I love the outdoors. In fact, each of the background pictures is a place outdoors that I loved so much I had to capture with my camera. One day, I want to go backpacking in the wild for at least a month. That would be my dream vacation. I also love sports: running, soccer, volleyball, snowshoeing, skating (ice and roller).. but I'm not great at any. I also crochet, but just for fun. I love to Batik. I'm sure you've seen some of my work.

## My Research

### Interests

• Calculus of Variations and variational techniques for real data
• Partial Differential Equations
• Pure and Applied Analysis
• Nonsmooth Analysis and Optimization

### Publications

• HM and Thomas J. Asaki "A Finite Hyperplane Traversal Algorithm For 1-Dimensional $L^1pTV$ Minimization, For $0< p\leq 1$." COAP Vol. 61(3). PDF
• Matthew B, Rudd and HVD, "Median Values, 1-Harmonic Functions, and Functions of Least Gradient." CPAA March 2013. PDF
• HVD, Kevin R. Vixie, and Thomas J. Asaki, "Cone Monotonicity: Structure Theorem, Properties, and Comparisons to Other Notions of Monotonicity." Abstract and Applied Analysis. Vol 2013. Hindawi Pub. Corp., 2013. PDF
• HVD, "A Study of $p$-Variation and the $p$-Laplacian for $0< p\leq 1$ and Finite Hyperplane Traversal Algorithms for Signal Processing." Dissertation May 2013. PDF

## Intro To Math Reasoning

This course is a first course in logic and proof writing. The course helps transition students to theoretical courses in mathematics.

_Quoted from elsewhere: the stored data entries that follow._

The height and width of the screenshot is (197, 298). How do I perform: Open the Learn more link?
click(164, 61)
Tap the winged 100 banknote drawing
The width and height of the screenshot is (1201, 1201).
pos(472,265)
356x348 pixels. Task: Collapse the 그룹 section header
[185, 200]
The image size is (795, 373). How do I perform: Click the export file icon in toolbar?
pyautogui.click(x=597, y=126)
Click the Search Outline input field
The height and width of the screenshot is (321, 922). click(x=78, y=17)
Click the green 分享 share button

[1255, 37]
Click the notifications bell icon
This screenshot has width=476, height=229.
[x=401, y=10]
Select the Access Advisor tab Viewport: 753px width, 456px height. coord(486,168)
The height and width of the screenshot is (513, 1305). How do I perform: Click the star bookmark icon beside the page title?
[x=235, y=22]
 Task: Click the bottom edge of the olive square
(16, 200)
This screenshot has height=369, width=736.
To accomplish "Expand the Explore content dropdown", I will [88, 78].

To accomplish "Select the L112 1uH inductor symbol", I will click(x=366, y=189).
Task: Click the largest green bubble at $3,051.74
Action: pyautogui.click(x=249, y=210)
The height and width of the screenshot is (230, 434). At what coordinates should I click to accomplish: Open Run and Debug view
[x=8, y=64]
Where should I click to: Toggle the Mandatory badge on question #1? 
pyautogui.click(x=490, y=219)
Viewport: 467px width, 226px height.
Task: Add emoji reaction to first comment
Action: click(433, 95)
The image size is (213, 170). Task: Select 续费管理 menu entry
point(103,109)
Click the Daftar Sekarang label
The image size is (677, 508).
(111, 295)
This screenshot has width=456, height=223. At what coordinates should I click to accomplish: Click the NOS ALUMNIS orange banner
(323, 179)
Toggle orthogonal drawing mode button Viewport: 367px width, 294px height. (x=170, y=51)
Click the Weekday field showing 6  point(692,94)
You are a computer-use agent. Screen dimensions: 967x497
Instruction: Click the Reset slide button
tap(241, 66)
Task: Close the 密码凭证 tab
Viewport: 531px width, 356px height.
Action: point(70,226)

Topics include logic, set theory, counting proofs, mathematical induction, direct proofs, proof by contradiction, and notions of infinity.

Below are links for this course (Be sure to refresh the page)

### Homework:

NOTE: I will not accept homework submitted without a .tex, .pdf, and all supporting figures (no .aux, .log, nor .syntex.gz are needed).

## Differential Equations

This course will focus on solving differential equations and modeling real‐world phenomena using differential equations. Students will develop techniques to solve differential equations, including separation of variables, variation of parameters, method of characteristic roots, undetermined coefficients, power series, and Laplace transforms.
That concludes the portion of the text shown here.